São Miguel dos Milagres – Praia
do Toque. Comecei a ler compulsivamente “On
the Road”, na praia. Sempre amei ler livro na praia ou embaixo de um coqueiro.
Entrar na história de outras pessoas, ouvindo o barulho do mar e se permitir ao
menos servir de figuração na trama, sem aparecer. O problema é que essa obra
prima de Kerouac – apesar de vários críticos defender de que On The Road não é
“A” grande obra do autor, me deixa um tanto quanto irritado. Mas confesso estar
careta demais para entrar no desfiladeiro que é a relação de Sal e Dean, dois
amigos com nenhuma preocupação a demonstrar com as adversidades da vida. Se
aventuram às vezes no rumo de nada só pelo simples ato de inconsequência
necessária na vida daquela juventude pós-(segunda)guerra, em pleno desolamento em torno
da falta de perspectiva de vida.
O problema é que desde o
princípio, quando o autor decide protagonizar a figura de Dean e descrevê-lo
como ele é – um rato oportunista, interesseiro que só se preocupa com o próprio
umbigo, decide criar atrativos para que você seja seduzido por esse peculiar
ser: uma figura ímpar, sendo referência a todos os seus amigos, incluindo o
escritor - subserviente demais ao tal truqueiro Dean. Quer dizer, esse é um tipo de perfil – o tal Dean, que me faria já ficar como gato escaldado. Eu
tenho evitado esse tipo de gente. Odiei Dean desde o primeiro parágrafo. E eu
não consigo entender o que faz as pessoas amigas desse lunático e lacônico ser ficarem
tão reverenciadas a ele. É um tipo de gente que não me acrescentaria em nada.

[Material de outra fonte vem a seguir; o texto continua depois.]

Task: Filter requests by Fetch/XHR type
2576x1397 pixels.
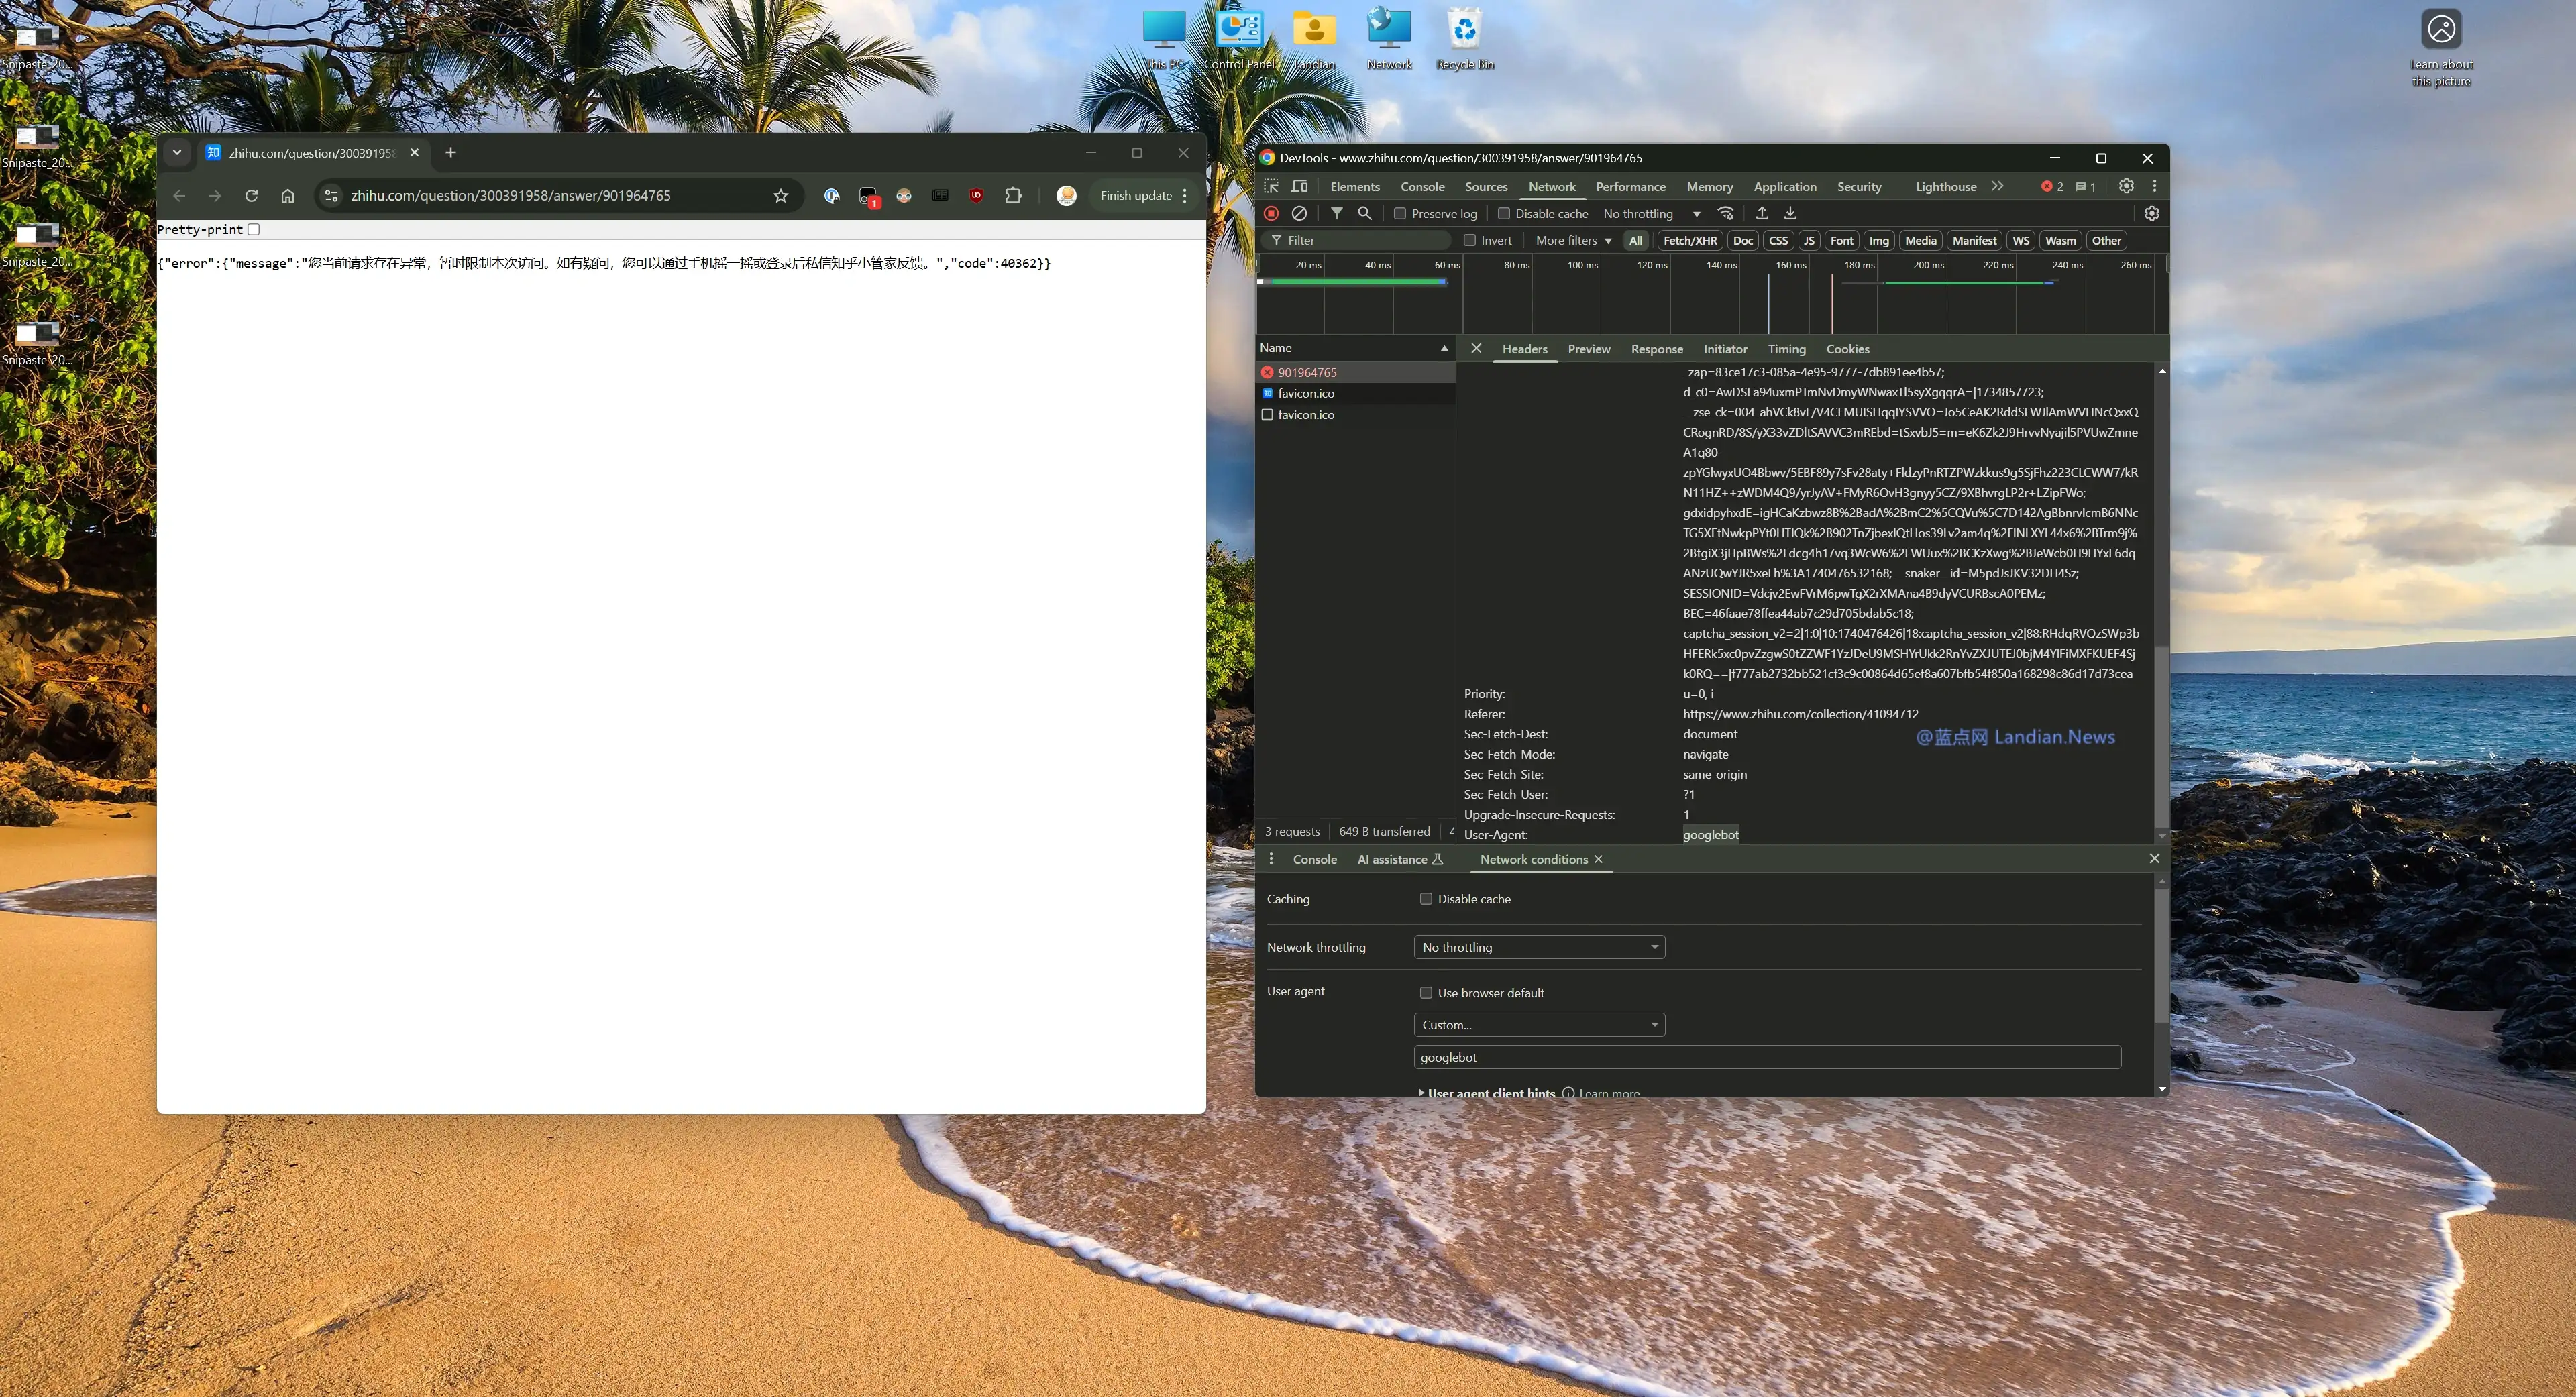Action: (1689, 240)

Mas só para terminar, a narrativa condutiva de Kerouac te dá uma sensação de ouvir,
mentalmente falando, um jazz sincopado. Não tem como ler o livro, sem escutar
um bom jazz. E a vibe estava ótima
para adentrar, com certa resistência, ao estranho mundo on the road.

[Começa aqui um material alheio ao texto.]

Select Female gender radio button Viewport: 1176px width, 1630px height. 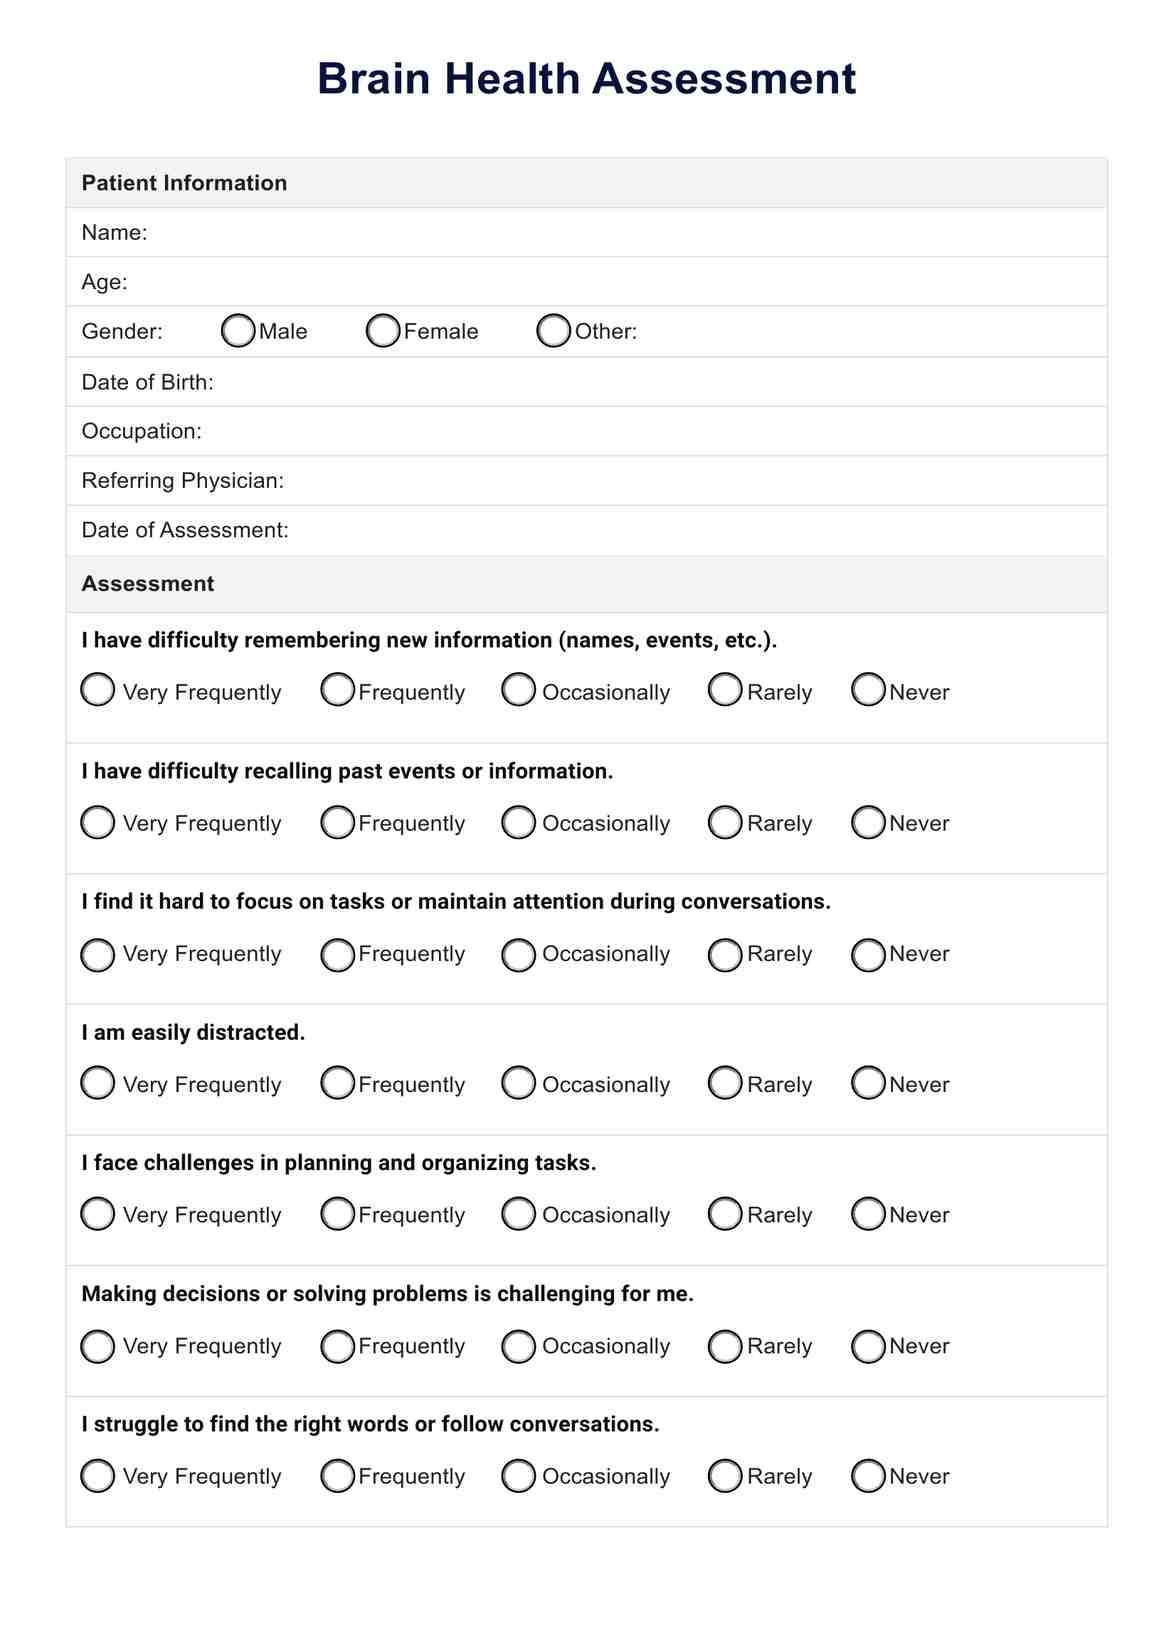click(383, 331)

Pausa para mais um mergulho,
agora sem dar pinta (sim, eu dei pinta, dêem uma
olhada: http://omundodelira.blogspot.com.br/2016/07/sao-miguel-dos-milagres-praia-do-toque.html). Me enxuguei e fui continuar a ler a saga de Kerouac. Enquanto
ficava compenetrado com a leitura, levei um susto ao ouvir uns “esfregas” atrás
dos pequenos arbustos que há na praia. Era voz de mulher. Quando resolvi me
atentar a ver o que estava vindo em minha direção, vi saindo o “casal” – eram
duas sapatonas. Tinha a macha caminhoneira recém entrada na classe média, com
short amarelo limão e top verde limão. Achei que era a atendente da pousada
(risos) dando uns amassos na amada. A outra estava mais comportada, se
despedindo da macha para cair na água. A sapa macha ficou me olhando e eu
fingi não olhar pra ela. Continuei lendo a revista. Estava mais interessante.
Depois de horas apreciando a
praia, Brenno se despede, avisando que tiraria uma hora de folga. Agradeci a
ele pela acolhida e perguntei o preço do côco que eu queria acertar e p jovem
galante simplesmente responde: “Fica por minha conta”. Decidi retribuir a
gentileza e convidá-lo para tomar um drink na Pousada do Sonho. Ele disse que
passaria por lá. Não é ´pra casar de véu
e grinalda? Me despedi e fui caminhando de volta a Porto de Rua, bairro de São
Miguel onde estava hospedado. Parada para comer no bar do Enildo (peixe ao
molho de camarão mais suco de maracujá: R$53,90). Fiquei sentado contemplando a
orla e aguardando meu prato, quando fiquei escutando com meu ouvido de
tuberculoso alguns seres nulos enaltecendo a ditadura militar. Pela cara deles,
deduzi terem trabalhado na era de chumbo da nossa política. Nada muito
diferente aos dias de hoje. A energia ficou um pouco pesada, mas de repente,
com aquele mar na minha direção, respirei fundo para entrar na história de Dean
e Sal novamente. Estava precisando de um pouco de loucura naquele momento. Me
matei de comer um suculento peixe ao molho de camarão e segui meu trajeto, rumo
à pousada.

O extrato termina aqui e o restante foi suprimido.